The authentication mechanism is very useful when we try to access a protected web resource; at that time the web container activates the authentication mechanism that has been configured for that resource. A web client can authenticate a user to a web server using one of the following mechanisms:

• HTTP Basic Authentication
• HTTP Digest Authentication
• Form Based Authentication
• HTTPS Client Authentication

HTTP Basic Authentication: 

HTTP basic authentication is defined by the HTTP specification that lightly sends the user's user name and password over the Internet as text that is uu-encoded (Unix-to-Unix encoded) but not encrypted. If someone can intercept the transmission, the user name and password information can easily be decoded. It should only be used with HTTPS, as the password can be easily captured and reused over HTTP. Basic authentication is supported by Exchange 2000 Server and Exchange Server 2003.

With basic authentication, the following things occur:

1. A client requests access to a protected resource.
2. The web server returns a dialog box that requests the user name and password.
3. The client submits the user name and password to the server.
4. The server validates the credentials and, if successful, returns the requested resource.

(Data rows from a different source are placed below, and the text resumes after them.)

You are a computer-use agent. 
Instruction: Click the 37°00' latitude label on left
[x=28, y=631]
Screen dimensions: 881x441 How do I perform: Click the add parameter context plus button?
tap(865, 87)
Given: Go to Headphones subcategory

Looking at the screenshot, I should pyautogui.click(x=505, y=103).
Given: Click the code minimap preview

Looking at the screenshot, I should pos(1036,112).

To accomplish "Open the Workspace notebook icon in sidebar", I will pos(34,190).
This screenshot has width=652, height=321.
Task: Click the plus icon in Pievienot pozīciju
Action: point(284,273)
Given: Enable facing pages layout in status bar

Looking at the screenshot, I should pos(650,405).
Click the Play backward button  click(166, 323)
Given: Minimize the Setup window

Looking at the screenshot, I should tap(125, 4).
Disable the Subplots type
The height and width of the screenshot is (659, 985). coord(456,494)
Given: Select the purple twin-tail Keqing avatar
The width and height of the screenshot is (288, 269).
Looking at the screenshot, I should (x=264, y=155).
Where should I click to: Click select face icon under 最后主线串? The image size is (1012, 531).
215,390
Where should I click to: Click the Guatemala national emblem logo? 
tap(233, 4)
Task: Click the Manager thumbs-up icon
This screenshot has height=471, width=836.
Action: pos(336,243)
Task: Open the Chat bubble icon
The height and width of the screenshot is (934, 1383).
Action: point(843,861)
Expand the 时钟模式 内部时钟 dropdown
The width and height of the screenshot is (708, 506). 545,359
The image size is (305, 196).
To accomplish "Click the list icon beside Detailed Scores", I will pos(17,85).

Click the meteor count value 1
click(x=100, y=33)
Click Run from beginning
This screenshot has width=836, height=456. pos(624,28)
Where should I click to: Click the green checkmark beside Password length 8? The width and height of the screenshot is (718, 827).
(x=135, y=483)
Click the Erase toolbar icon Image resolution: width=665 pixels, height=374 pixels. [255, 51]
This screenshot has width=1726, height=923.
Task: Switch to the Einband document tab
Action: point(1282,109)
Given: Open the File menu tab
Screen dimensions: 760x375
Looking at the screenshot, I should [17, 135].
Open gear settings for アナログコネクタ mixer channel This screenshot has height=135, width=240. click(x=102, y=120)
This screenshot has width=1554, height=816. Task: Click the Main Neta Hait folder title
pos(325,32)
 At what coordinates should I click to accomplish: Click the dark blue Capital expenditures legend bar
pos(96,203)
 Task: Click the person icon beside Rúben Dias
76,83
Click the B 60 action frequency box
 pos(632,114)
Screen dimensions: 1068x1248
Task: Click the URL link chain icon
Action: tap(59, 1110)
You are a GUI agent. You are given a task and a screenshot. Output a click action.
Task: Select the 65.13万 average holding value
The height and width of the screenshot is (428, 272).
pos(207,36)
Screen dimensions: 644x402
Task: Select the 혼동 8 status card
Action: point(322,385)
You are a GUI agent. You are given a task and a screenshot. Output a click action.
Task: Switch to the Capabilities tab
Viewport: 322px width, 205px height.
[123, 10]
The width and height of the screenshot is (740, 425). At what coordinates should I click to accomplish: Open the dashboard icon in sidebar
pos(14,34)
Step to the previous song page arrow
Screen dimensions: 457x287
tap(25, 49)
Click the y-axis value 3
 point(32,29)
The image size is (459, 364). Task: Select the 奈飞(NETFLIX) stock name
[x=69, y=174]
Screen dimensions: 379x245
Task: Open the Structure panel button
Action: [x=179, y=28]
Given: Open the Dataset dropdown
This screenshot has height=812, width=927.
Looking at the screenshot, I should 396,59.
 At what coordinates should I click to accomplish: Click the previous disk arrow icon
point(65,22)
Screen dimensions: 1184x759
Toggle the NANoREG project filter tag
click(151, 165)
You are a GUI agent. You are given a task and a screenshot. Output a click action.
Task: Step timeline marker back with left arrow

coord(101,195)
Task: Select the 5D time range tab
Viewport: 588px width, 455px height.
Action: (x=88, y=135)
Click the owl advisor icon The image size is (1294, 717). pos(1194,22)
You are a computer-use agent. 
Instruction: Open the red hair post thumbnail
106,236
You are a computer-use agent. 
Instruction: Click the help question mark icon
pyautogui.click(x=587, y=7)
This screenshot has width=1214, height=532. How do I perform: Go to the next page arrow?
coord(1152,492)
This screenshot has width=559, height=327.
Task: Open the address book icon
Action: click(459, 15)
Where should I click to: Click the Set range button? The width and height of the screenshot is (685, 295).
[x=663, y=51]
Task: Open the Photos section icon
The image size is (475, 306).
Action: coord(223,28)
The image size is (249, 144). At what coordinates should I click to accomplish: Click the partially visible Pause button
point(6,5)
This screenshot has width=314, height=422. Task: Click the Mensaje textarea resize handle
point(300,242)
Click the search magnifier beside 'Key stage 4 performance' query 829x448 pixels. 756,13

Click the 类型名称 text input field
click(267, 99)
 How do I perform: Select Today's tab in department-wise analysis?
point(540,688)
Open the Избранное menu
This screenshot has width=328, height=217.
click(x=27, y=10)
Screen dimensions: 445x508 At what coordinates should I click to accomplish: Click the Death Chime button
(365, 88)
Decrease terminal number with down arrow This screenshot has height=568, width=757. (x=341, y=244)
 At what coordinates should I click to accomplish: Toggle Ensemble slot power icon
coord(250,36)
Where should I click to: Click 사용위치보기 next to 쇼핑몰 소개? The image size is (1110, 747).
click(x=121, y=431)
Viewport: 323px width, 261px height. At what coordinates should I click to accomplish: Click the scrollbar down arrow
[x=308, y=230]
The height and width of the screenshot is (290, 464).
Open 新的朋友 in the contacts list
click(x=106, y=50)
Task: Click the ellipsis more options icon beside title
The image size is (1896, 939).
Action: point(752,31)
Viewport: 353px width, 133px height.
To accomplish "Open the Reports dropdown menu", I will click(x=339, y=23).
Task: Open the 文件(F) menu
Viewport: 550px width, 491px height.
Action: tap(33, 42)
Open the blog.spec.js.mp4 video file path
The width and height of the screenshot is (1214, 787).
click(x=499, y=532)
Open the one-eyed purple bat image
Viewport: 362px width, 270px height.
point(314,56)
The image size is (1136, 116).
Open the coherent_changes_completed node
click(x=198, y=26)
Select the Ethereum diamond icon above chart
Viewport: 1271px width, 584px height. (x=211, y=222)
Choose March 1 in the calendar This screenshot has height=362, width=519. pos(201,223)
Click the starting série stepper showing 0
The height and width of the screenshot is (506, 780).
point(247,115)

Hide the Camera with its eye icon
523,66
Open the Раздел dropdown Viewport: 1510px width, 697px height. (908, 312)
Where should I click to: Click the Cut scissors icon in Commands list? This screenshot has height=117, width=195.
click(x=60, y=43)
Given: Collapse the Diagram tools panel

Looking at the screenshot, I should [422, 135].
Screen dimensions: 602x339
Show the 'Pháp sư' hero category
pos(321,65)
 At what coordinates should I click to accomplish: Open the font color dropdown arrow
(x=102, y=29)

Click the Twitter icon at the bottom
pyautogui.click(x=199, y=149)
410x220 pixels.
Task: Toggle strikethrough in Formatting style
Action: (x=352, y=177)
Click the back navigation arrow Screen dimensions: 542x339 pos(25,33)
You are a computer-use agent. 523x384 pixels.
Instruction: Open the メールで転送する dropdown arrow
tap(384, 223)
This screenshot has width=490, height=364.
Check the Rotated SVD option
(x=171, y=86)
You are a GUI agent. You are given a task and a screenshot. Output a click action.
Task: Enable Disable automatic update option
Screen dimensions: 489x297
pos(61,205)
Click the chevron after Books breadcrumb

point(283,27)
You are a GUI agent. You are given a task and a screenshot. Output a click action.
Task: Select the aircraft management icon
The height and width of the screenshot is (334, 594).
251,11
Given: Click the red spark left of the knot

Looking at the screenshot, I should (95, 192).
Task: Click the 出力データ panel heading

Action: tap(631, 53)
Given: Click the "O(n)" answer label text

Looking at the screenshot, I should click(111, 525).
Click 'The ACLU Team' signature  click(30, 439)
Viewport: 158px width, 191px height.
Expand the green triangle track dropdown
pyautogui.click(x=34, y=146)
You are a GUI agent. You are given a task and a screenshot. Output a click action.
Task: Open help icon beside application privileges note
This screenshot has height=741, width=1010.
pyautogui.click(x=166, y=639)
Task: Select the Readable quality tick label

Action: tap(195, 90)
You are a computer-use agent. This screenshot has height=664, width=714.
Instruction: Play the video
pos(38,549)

HTTP Digest Authentication: 

Similar to HTTP Basic Authentication, HTTP Digest Authentication authenticates a user based on a username and a password. As Digest Authentication is not currently in widespread use, servlet containers are encouraged but NOT REQUIRED to support it. The advantage of this method is that the clear text password is protected in transmission; it cannot be determined from the digest that is submitted by the client to the server. Digested password authentication supports the concept of digesting user passwords. This causes the stored version of the passwords to be encoded in a form that is not easily reversible, but that the web server can still utilize for authentication.

The difference between basic and digest authentication is that on the network connection between the browser and the server, the passwords are encrypted, even on a non-SSL connection. Digested password is authentication based on the concept of a hash or digest. In this stored version, the passwords are encoded in a form that is not easily reversible and this is used for authentication.



Form Based Authentication: 

Particularly Form-based authentication is not secure. The content of the user dialog box is sent as plain text, and the target server is not authenticated. This form of authentication can expose the user names and passwords unless all connections are over SSL. If someone can intercept the transmission, the user name and password information can easily be decoded. However, we can use an Exchange2003 Server front-end with an Exchange2000 Server back-end and benefit from forms-based authentication. Forms-based authentication is supported only by Exchange Server 2003.

With form-based authentication, the following things occur:

1. A client requests access to a protected resource.
2. If the client is unauthenticated, the server redirects the client to a login page.
3. The client submits the login form to the server.
4. If the login succeeds, the server redirects the client to the resource. If the login fails, the client is redirected to an error page.
   
   

HTTPS Client Authentication: 

Client-certificate authentication is a more secure method of authentication than BASIC or FORM authentication. It uses HTTP over SSL, in which the server and, optionally, the client authenticate one another using public key certificate. Secure Socket Layer (SSL) provides data encryption, server authentication, message integrity, and optional client authentication for a TCP/IP connection.